→ **Given records**
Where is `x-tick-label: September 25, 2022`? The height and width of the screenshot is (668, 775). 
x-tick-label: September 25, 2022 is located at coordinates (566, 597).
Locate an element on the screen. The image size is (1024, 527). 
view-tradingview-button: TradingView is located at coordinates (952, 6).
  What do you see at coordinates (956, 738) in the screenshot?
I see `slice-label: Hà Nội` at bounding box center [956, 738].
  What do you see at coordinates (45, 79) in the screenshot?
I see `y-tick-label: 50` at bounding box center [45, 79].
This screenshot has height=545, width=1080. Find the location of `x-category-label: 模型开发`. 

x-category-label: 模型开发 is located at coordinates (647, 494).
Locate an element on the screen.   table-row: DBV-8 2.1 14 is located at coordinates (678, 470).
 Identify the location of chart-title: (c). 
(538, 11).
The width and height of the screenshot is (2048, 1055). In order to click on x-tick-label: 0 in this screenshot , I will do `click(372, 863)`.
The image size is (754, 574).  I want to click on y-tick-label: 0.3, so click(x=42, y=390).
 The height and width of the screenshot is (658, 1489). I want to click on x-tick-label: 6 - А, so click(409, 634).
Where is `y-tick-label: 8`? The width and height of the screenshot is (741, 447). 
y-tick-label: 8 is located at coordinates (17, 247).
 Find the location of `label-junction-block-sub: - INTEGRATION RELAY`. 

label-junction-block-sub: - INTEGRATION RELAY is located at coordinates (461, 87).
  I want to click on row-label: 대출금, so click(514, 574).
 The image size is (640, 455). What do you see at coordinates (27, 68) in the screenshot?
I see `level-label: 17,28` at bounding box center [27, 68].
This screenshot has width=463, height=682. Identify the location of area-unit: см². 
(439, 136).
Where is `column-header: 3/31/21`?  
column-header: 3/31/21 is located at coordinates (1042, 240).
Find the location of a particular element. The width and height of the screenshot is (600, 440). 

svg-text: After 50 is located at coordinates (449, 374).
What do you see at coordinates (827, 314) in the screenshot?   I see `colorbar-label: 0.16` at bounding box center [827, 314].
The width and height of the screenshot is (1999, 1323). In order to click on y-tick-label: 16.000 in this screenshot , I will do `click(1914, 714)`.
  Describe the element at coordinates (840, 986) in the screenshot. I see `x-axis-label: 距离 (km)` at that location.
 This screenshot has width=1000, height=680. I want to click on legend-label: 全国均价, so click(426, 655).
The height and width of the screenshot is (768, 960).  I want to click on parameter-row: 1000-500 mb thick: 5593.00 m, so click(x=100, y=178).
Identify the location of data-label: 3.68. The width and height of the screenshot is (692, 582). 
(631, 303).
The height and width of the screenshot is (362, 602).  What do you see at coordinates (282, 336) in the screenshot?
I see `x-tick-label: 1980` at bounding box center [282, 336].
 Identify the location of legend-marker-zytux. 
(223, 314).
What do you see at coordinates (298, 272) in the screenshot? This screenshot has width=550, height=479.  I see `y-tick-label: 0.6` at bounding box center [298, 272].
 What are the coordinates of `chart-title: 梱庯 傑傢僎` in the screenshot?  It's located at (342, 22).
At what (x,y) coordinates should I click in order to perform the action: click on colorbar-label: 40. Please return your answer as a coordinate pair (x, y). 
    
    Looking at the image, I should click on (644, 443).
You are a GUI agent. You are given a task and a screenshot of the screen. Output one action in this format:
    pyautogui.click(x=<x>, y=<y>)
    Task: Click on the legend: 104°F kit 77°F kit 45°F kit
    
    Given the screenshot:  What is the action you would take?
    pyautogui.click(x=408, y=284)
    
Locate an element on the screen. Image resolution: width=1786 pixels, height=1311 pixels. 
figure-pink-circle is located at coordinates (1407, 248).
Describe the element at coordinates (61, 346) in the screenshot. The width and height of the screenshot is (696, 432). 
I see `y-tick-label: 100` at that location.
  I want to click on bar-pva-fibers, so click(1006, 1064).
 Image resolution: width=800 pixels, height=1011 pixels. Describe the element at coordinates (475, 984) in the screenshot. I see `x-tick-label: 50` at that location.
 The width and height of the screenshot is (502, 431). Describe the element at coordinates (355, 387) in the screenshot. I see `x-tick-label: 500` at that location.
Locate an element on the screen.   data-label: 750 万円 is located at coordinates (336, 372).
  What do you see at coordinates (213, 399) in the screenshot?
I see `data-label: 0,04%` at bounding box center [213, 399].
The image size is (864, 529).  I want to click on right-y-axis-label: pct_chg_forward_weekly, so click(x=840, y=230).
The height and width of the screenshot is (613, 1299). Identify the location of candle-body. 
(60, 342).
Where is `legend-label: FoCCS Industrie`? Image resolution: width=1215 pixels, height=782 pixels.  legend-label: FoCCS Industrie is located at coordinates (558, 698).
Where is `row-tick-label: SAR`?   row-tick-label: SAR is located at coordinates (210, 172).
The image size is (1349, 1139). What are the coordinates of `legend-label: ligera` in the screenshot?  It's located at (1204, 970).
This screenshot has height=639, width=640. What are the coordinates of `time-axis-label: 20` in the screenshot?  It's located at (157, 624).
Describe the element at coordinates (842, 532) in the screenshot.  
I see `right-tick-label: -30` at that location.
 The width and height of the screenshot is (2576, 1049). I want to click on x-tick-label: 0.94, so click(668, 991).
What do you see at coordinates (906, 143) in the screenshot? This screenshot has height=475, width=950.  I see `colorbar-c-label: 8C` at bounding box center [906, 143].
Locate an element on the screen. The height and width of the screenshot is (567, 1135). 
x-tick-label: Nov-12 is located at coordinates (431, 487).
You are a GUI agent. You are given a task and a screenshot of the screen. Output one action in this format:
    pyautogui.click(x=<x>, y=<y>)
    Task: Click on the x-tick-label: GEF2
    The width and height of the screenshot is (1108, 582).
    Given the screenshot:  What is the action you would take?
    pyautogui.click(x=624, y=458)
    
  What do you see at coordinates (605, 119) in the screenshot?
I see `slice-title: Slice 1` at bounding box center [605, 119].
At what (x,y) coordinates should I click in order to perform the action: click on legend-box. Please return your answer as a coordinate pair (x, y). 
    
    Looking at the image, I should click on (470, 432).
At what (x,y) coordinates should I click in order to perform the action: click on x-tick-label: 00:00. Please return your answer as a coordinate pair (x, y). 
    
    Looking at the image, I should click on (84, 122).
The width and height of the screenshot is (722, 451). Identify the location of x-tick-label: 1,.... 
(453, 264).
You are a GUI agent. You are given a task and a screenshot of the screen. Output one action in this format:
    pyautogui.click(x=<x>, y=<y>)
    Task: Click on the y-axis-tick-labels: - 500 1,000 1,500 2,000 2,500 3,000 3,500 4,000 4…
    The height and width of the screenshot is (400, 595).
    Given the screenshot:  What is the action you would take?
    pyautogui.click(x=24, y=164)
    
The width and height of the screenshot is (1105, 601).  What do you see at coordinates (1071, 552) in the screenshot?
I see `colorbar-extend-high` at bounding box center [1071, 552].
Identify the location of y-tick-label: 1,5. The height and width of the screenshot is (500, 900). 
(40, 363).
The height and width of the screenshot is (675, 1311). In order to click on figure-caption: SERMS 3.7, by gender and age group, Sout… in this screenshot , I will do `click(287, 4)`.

→ **Work instruction**
Reproduce the records above with every occurrence of "Identify the location of" replaced by "Give the position of", keeping everything else the same.

→ **Result for this task**
Where is `x-tick-label: September 25, 2022`? The height and width of the screenshot is (668, 775). 
x-tick-label: September 25, 2022 is located at coordinates (566, 597).
Locate an element on the screen. The image size is (1024, 527). 
view-tradingview-button: TradingView is located at coordinates (952, 6).
  What do you see at coordinates (956, 738) in the screenshot?
I see `slice-label: Hà Nội` at bounding box center [956, 738].
  What do you see at coordinates (45, 79) in the screenshot?
I see `y-tick-label: 50` at bounding box center [45, 79].
This screenshot has height=545, width=1080. Find the location of `x-category-label: 模型开发`. 

x-category-label: 模型开发 is located at coordinates (647, 494).
Locate an element on the screen.   table-row: DBV-8 2.1 14 is located at coordinates (678, 470).
 Give the position of chart-title: (c). 
(538, 11).
The width and height of the screenshot is (2048, 1055). In order to click on x-tick-label: 0 in this screenshot , I will do `click(372, 863)`.
The image size is (754, 574).  I want to click on y-tick-label: 0.3, so click(x=42, y=390).
 The height and width of the screenshot is (658, 1489). I want to click on x-tick-label: 6 - А, so click(409, 634).
Where is `y-tick-label: 8`? The width and height of the screenshot is (741, 447). 
y-tick-label: 8 is located at coordinates (17, 247).
 Find the location of `label-junction-block-sub: - INTEGRATION RELAY`. 

label-junction-block-sub: - INTEGRATION RELAY is located at coordinates (461, 87).
  I want to click on row-label: 대출금, so click(514, 574).
 The image size is (640, 455). What do you see at coordinates (27, 68) in the screenshot?
I see `level-label: 17,28` at bounding box center [27, 68].
This screenshot has width=463, height=682. Give the position of area-unit: см². 
(439, 136).
Where is `column-header: 3/31/21`?  
column-header: 3/31/21 is located at coordinates (1042, 240).
Find the location of a particular element. The width and height of the screenshot is (600, 440). 

svg-text: After 50 is located at coordinates (449, 374).
What do you see at coordinates (827, 314) in the screenshot?   I see `colorbar-label: 0.16` at bounding box center [827, 314].
The width and height of the screenshot is (1999, 1323). In order to click on y-tick-label: 16.000 in this screenshot , I will do `click(1914, 714)`.
  Describe the element at coordinates (840, 986) in the screenshot. I see `x-axis-label: 距离 (km)` at that location.
 This screenshot has width=1000, height=680. I want to click on legend-label: 全国均价, so click(426, 655).
The height and width of the screenshot is (768, 960).  I want to click on parameter-row: 1000-500 mb thick: 5593.00 m, so click(x=100, y=178).
Give the position of data-label: 3.68. The width and height of the screenshot is (692, 582). 
(631, 303).
The height and width of the screenshot is (362, 602).  What do you see at coordinates (282, 336) in the screenshot?
I see `x-tick-label: 1980` at bounding box center [282, 336].
 Give the position of legend-marker-zytux. 
(223, 314).
What do you see at coordinates (298, 272) in the screenshot? This screenshot has width=550, height=479.  I see `y-tick-label: 0.6` at bounding box center [298, 272].
 What are the coordinates of `chart-title: 梱庯 傑傢僎` in the screenshot?  It's located at (342, 22).
At what (x,y) coordinates should I click in order to perform the action: click on colorbar-label: 40. Please return your answer as a coordinate pair (x, y). 
    
    Looking at the image, I should click on (644, 443).
You are a GUI agent. You are given a task and a screenshot of the screen. Output one action in this format:
    pyautogui.click(x=<x>, y=<y>)
    Task: Click on the legend: 104°F kit 77°F kit 45°F kit
    
    Given the screenshot:  What is the action you would take?
    pyautogui.click(x=408, y=284)
    
Locate an element on the screen. Image resolution: width=1786 pixels, height=1311 pixels. 
figure-pink-circle is located at coordinates (1407, 248).
Describe the element at coordinates (61, 346) in the screenshot. The width and height of the screenshot is (696, 432). 
I see `y-tick-label: 100` at that location.
  I want to click on bar-pva-fibers, so click(1006, 1064).
 Image resolution: width=800 pixels, height=1011 pixels. Describe the element at coordinates (475, 984) in the screenshot. I see `x-tick-label: 50` at that location.
 The width and height of the screenshot is (502, 431). Describe the element at coordinates (355, 387) in the screenshot. I see `x-tick-label: 500` at that location.
Locate an element on the screen.   data-label: 750 万円 is located at coordinates (336, 372).
  What do you see at coordinates (213, 399) in the screenshot?
I see `data-label: 0,04%` at bounding box center [213, 399].
The image size is (864, 529).  I want to click on right-y-axis-label: pct_chg_forward_weekly, so click(x=840, y=230).
The height and width of the screenshot is (613, 1299). Give the position of candle-body. 
(60, 342).
Where is `legend-label: FoCCS Industrie`? Image resolution: width=1215 pixels, height=782 pixels.  legend-label: FoCCS Industrie is located at coordinates (558, 698).
Where is `row-tick-label: SAR`?   row-tick-label: SAR is located at coordinates (210, 172).
The image size is (1349, 1139). What are the coordinates of `legend-label: ligera` in the screenshot?  It's located at (1204, 970).
This screenshot has height=639, width=640. What are the coordinates of `time-axis-label: 20` in the screenshot?  It's located at (157, 624).
Describe the element at coordinates (842, 532) in the screenshot.  
I see `right-tick-label: -30` at that location.
 The width and height of the screenshot is (2576, 1049). I want to click on x-tick-label: 0.94, so click(668, 991).
What do you see at coordinates (906, 143) in the screenshot? This screenshot has height=475, width=950.  I see `colorbar-c-label: 8C` at bounding box center [906, 143].
Locate an element on the screen. The height and width of the screenshot is (567, 1135). 
x-tick-label: Nov-12 is located at coordinates (431, 487).
You are a GUI agent. You are given a task and a screenshot of the screen. Output one action in this format:
    pyautogui.click(x=<x>, y=<y>)
    Task: Click on the x-tick-label: GEF2
    The width and height of the screenshot is (1108, 582).
    Given the screenshot:  What is the action you would take?
    pyautogui.click(x=624, y=458)
    
  What do you see at coordinates (605, 119) in the screenshot?
I see `slice-title: Slice 1` at bounding box center [605, 119].
At what (x,y) coordinates should I click in order to perform the action: click on legend-box. Please return your answer as a coordinate pair (x, y). 
    
    Looking at the image, I should click on (470, 432).
At what (x,y) coordinates should I click in order to perform the action: click on x-tick-label: 00:00. Please return your answer as a coordinate pair (x, y). 
    
    Looking at the image, I should click on (84, 122).
The width and height of the screenshot is (722, 451). Give the position of x-tick-label: 1,.... 
(453, 264).
You are a GUI agent. You are given a task and a screenshot of the screen. Output one action in this format:
    pyautogui.click(x=<x>, y=<y>)
    Task: Click on the y-axis-tick-labels: - 500 1,000 1,500 2,000 2,500 3,000 3,500 4,000 4…
    The height and width of the screenshot is (400, 595).
    Given the screenshot:  What is the action you would take?
    pyautogui.click(x=24, y=164)
    
The width and height of the screenshot is (1105, 601).  What do you see at coordinates (1071, 552) in the screenshot?
I see `colorbar-extend-high` at bounding box center [1071, 552].
Give the position of y-tick-label: 1,5. The height and width of the screenshot is (500, 900). 
(40, 363).
The height and width of the screenshot is (675, 1311). In order to click on figure-caption: SERMS 3.7, by gender and age group, Sout… in this screenshot , I will do `click(287, 4)`.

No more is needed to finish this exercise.